1967年6月12日、東京都八王子市に生まれ、と言っても生後数か月で練馬区に越したので八王子の事は記憶にはない。
特別記憶力が良いわけでもないが、幼少期の事はかなり覚えているほうだと思う。
3つ下の弟が生まれる前、面倒見てくれたk子という人との事、弟の生れた頃の様子、弟を可愛がる母に嫉妬し、積み木で弟を叩いたて酷く叱られた事等・・小さな頃から「そそっかしい」「おっちょこちょい」と言われながら育ち、顔、肘、膝、常に傷が絶えず、やんちゃ坊主と言われてたが、自分は女の子だと言い張り、スカートをはきたがったり、トイレではしゃがんで小便をしていたこと等も記憶している。後に自分の中で思い出したくない「恥ずかしい記憶」となり、払拭したいが為に「男らしさ」や「根性」みたいな世界に引き込まれていったのかもしれない。
「早熟」というか「ませガキ」というか、幼稚園の年長になったころには、簡単な足し算、引き算も出来、漢字も少しわかってた。バスや電車の乗り方知っており、一人でも乗れると思ってた。
吉祥寺の町で母と弟とはぐれ時も、慌てたり、泣いたりする事も無く、警察に行くのが一番早いと思い、「お巡りさん、僕迷子になりました。」と自ら交番へ行ったこともある。
そんな「ませガキ」だったからこそ、心に深く傷付いた「恥ずかしい事件」があった。
3学期に入り、あとからわずかで幼稚園も終わる頃、ハンカチ落としの最中に急に激しく便意を催し、我慢するも耐え切れず漏らしてしまったのだ。頼むから自分の後ろにだけはハンカチを落とさないでくれと願うも叶わず、非情にも背中にハンカチを落とされた。そおっと立ち上がるものの、ブリーフは明らかに重みで下がっている。走るのも嫌だけどゆっくり走りだすと明らかに半ズボンの脇からポロっと落ちるものを感じた。取り敢えず、何事も無いようにハンカチを置き座る。
次の子が回り始めると「アレ、なんか落ちてる、うわ~汚ね~うんこだ~」
ゲームは中断「だれですか?」と問いかける先生に反応できず下を向く。
「全員立って」と一人づつお尻をチェックする先。「あなたね!」こっちに来なさいとトイレへ。

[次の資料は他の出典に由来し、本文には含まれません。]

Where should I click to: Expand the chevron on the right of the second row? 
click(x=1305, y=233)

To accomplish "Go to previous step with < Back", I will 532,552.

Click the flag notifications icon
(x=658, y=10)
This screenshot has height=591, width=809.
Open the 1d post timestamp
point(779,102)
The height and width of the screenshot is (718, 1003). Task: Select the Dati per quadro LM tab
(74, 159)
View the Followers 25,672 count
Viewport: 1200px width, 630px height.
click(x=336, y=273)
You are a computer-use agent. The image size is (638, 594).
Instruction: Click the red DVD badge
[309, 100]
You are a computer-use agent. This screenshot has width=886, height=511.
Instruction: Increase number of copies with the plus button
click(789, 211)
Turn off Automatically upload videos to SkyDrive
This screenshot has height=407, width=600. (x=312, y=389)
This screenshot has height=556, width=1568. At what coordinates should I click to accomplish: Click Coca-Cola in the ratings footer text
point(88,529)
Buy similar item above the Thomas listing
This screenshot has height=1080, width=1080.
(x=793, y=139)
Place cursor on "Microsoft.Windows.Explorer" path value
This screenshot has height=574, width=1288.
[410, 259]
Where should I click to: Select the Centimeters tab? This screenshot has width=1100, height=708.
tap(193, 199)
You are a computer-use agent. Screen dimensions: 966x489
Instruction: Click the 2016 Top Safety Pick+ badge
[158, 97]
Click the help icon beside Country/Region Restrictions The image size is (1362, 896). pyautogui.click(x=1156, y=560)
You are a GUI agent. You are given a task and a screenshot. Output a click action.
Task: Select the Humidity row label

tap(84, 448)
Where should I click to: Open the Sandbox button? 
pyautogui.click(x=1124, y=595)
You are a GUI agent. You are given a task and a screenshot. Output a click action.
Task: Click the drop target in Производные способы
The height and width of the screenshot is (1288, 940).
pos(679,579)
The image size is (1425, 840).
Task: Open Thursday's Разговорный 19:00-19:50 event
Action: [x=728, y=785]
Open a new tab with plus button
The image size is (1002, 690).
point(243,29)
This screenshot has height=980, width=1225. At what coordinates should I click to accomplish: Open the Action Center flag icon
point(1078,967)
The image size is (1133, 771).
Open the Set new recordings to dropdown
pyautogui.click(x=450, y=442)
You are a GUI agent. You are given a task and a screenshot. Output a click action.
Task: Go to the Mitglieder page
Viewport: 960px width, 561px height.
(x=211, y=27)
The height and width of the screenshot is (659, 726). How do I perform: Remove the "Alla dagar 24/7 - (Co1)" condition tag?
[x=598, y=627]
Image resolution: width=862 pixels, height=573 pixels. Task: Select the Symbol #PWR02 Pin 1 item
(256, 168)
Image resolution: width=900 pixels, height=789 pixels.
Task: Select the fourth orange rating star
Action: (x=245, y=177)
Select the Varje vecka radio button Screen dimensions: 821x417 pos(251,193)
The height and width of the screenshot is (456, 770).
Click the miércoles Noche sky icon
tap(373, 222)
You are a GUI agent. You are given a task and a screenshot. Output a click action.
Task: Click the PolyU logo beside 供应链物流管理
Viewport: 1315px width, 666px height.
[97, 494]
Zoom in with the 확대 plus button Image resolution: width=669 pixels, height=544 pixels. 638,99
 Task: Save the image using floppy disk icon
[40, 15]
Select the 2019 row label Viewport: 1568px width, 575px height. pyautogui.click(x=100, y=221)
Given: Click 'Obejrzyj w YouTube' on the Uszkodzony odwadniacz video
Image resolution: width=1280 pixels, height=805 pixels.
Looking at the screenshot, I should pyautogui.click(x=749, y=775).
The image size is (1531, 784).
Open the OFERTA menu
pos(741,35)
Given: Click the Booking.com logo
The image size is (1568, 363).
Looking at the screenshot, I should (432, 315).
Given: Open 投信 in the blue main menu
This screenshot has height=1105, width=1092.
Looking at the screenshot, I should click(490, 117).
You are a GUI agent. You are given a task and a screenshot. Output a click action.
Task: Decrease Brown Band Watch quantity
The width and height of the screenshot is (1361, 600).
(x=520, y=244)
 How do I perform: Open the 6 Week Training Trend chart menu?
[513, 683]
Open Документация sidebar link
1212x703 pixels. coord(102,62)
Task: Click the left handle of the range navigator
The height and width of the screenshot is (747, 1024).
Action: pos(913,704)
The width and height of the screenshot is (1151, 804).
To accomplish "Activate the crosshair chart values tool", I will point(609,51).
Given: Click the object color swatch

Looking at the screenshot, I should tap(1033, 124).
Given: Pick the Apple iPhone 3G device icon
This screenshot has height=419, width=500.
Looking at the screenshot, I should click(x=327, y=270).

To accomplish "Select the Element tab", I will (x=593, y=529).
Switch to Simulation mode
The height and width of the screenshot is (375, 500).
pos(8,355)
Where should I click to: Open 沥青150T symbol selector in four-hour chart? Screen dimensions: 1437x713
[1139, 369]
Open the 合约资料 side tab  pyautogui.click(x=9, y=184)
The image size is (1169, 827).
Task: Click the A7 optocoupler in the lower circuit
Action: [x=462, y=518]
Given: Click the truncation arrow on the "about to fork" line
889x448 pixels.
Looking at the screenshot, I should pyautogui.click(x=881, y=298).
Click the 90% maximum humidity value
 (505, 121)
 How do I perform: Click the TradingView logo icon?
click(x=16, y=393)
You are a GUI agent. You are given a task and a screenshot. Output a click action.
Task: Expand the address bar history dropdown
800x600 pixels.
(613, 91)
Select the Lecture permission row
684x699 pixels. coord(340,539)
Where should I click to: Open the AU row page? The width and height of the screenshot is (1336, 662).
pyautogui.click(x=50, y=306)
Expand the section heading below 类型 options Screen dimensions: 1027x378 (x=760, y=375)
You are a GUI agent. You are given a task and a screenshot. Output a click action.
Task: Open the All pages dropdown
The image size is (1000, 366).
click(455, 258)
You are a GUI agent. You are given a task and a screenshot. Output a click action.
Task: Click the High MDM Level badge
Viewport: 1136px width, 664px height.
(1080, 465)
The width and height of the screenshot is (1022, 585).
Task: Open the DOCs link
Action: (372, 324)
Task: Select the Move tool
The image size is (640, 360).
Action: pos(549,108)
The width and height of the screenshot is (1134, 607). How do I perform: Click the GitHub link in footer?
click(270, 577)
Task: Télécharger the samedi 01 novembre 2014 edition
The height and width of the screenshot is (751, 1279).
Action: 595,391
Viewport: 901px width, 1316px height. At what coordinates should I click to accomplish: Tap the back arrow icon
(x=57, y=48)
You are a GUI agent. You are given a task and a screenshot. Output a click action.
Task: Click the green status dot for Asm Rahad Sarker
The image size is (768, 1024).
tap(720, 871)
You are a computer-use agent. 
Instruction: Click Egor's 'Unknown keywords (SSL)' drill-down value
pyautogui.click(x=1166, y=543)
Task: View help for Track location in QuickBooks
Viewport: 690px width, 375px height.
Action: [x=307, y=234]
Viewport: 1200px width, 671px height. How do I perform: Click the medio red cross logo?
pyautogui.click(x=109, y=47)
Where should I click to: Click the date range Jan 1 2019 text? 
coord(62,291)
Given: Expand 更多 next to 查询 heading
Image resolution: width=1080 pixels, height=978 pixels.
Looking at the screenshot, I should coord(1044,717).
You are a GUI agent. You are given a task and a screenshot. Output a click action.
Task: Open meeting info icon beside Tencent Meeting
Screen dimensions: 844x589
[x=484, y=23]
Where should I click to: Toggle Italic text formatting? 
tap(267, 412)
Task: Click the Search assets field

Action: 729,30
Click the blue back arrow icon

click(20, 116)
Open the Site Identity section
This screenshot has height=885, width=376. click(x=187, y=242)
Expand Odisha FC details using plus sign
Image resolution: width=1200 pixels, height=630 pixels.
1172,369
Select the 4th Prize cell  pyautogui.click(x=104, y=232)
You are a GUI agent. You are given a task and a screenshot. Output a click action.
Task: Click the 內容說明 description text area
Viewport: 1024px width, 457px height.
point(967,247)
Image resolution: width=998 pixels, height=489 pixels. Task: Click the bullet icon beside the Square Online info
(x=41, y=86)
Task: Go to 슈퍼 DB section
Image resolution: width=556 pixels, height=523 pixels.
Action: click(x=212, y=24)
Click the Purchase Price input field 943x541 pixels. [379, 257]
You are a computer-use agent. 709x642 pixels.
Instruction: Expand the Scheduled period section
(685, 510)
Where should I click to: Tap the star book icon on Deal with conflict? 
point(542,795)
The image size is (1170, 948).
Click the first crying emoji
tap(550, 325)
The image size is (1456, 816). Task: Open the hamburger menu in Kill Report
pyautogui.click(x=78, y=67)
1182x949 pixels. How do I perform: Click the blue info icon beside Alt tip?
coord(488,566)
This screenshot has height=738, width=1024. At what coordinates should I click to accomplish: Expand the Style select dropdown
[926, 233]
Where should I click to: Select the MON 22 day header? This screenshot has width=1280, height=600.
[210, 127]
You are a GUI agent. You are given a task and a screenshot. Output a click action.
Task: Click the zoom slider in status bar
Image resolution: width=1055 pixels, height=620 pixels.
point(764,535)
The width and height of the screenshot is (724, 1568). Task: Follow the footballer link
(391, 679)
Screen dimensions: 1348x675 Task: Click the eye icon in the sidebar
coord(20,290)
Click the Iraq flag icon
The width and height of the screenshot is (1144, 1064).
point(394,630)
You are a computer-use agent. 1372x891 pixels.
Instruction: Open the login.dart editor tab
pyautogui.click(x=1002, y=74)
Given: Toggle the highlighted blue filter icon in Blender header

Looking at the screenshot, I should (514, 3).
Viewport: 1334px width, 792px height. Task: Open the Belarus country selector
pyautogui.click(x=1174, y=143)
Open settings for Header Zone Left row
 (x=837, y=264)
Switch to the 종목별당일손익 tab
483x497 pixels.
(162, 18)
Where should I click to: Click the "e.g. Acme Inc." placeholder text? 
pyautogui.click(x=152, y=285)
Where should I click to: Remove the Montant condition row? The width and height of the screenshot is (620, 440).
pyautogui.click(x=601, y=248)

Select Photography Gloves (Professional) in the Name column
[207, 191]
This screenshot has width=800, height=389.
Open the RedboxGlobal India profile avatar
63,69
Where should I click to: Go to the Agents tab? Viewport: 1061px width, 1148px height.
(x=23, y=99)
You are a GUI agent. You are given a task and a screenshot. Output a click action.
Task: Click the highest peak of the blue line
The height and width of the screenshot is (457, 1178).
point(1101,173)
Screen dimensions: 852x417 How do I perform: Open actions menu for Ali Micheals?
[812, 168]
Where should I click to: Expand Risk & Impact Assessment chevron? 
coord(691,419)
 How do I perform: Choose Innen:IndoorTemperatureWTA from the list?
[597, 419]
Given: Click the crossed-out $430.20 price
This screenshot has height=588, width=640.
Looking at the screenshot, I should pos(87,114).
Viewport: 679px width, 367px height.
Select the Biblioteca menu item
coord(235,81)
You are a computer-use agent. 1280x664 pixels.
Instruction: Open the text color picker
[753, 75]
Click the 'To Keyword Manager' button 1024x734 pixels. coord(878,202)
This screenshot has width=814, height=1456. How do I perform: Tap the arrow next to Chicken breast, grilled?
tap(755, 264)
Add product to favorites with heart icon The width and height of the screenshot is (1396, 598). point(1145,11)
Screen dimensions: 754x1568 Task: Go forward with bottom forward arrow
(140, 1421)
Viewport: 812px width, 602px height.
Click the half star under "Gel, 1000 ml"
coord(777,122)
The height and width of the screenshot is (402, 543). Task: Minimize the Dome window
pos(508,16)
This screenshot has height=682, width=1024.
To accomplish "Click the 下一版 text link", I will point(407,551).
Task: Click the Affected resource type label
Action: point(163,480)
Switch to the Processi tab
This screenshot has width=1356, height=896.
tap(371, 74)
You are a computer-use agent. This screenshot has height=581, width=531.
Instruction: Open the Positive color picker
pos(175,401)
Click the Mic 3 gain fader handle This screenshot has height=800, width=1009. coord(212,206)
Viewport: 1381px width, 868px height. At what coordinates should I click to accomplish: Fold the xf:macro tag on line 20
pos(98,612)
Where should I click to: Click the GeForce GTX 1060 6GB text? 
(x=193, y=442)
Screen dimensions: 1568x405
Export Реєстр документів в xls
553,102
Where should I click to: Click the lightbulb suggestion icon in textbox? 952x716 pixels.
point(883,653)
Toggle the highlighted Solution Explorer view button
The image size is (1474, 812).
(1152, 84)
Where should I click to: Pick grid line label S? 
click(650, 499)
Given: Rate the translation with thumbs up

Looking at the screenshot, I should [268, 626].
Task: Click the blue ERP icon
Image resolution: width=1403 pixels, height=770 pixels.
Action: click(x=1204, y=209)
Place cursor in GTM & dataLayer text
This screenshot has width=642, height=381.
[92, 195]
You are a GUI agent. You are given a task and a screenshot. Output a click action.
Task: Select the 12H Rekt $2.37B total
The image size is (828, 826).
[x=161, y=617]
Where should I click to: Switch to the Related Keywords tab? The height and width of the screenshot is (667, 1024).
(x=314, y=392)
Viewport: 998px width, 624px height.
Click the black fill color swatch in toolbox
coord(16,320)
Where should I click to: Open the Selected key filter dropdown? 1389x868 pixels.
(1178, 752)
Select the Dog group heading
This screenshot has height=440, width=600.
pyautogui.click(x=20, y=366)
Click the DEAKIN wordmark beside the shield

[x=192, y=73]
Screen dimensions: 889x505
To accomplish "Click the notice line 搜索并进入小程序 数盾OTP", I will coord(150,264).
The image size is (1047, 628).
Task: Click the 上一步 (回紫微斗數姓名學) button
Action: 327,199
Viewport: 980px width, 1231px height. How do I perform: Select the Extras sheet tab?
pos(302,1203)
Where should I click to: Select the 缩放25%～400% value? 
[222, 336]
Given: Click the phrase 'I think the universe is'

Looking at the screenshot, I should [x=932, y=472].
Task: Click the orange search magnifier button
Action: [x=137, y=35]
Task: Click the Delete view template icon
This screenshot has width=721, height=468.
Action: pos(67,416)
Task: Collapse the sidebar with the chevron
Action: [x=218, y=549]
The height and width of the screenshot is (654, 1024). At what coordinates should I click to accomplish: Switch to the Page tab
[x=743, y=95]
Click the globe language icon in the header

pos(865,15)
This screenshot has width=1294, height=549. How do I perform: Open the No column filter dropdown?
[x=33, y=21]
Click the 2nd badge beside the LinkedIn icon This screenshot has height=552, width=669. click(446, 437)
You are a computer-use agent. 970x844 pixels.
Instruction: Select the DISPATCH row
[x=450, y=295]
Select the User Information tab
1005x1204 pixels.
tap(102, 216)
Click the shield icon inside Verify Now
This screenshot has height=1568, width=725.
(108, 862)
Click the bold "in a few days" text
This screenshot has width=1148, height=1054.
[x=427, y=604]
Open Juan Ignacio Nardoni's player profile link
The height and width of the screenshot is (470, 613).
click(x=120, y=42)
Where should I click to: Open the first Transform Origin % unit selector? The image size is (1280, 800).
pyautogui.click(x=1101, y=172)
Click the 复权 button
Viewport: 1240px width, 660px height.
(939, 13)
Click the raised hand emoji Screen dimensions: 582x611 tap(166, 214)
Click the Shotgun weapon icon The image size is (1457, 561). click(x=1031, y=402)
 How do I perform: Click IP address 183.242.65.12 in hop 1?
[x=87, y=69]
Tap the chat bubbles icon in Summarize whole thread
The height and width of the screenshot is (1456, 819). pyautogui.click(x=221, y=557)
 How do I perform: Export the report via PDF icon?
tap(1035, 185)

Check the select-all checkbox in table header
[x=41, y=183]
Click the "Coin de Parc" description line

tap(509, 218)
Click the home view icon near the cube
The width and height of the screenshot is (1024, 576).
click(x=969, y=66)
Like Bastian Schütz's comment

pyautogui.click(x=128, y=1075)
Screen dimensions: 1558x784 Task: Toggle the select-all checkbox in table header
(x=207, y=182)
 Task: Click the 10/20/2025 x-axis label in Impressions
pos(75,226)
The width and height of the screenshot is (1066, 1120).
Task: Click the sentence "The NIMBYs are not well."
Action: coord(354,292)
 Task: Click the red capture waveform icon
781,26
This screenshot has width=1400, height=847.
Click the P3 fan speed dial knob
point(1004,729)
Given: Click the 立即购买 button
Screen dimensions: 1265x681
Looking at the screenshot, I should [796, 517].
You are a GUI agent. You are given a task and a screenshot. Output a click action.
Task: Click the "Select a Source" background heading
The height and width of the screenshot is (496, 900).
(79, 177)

皆が見ている中、先生にパンツを脱がされ、始末させられる。生まれてから味わった事の無い強烈な恥ずかしさを感じる。
その日を境に、昨日まで明るく自発的だった自分は自閉症のようになり、楽かった幼稚園は地獄へと変わった。
直接いじめにあった記憶はないが、自分を見るクラスメイトはみな「うんこ漏らし」と言ってる気がした。
とても長い数か月を終え卒園を迎える。
幼稚園からは、おおよそ3つの小学校に別れる。
同じクラスの子がいない事の願いがなんとか叶い、幼稚園のクラスメイトは同じクラスに居なかった。
勉強はとても簡単だった。そのせいで成績は良く、足も速く、運動もできたのでクラスの中でも目立つ存在になり、次第に明るさを取り戻していった。
学校はとても楽しかったが、楽しい事ばかりでもなかった。
父はとても怖かった。
父方の祖父母は共に教員で、その二人の間、二人兄弟の次男に生まれた父。6人兄弟姉妹の母も父と同じ学区で、叔父叔母全員、祖父母の教え子だった。「あなたのお父さんは地域で一番勉強ができたのよ。」「あなたも将来楽しみね。」「どこの大学に行ってどこの会社に入るのかしら。」叔父や叔母からいつもそんなふうに言われるのが凄く嫌だった。
一流大学を出て誰もが知っている商社に入社し、海外を飛び回る「エリート」と呼ばれる父。でもそんな父に対する憧れは1ミリも無かった。
「学生の本文は勉強だ!勉強を第一だ!」「俺はお前を食わせてる、だからお前の務めは勉強だ!」「子供は8時に寝ろ!理由などない!」・・・理不尽というか、頭ごなしというか。勉強しないでいると怒鳴られ、ビンタされた。出張が多かったのは多少の救いだった。
家での勉強は嫌いだったが、父のいる日はふりでも長い時間机に座って過ごしていた。
3年生のある日の事。当時「ミクロマン」というサイボーグのフィギアが大流行していた。
毎月数百円の小遣いの中で細々集めており、欲しかった「ブラッキー」という名の「ミクロマン」を手に入れたその日。
嬉しくて嬉しくて、机に座り、夢中で遊んでいたのが悪夢となった。
ガラッ!部屋の扉が空く。
「貴様!勉強するための机で何をやっている!」
ビンタが飛んできた!
「なんだそれは!貸せ!こんな物で遊ぶために机があるんじゃないんだ!」
バキッ!
真っ二つに割れた無残な「ブラッキー」・・・
涙が止まらなかった・・・悲しくて、悲しくて・・・チーコ(猫)が死んだ時と同じように。
親父が大嫌いになった、始まりの1日目。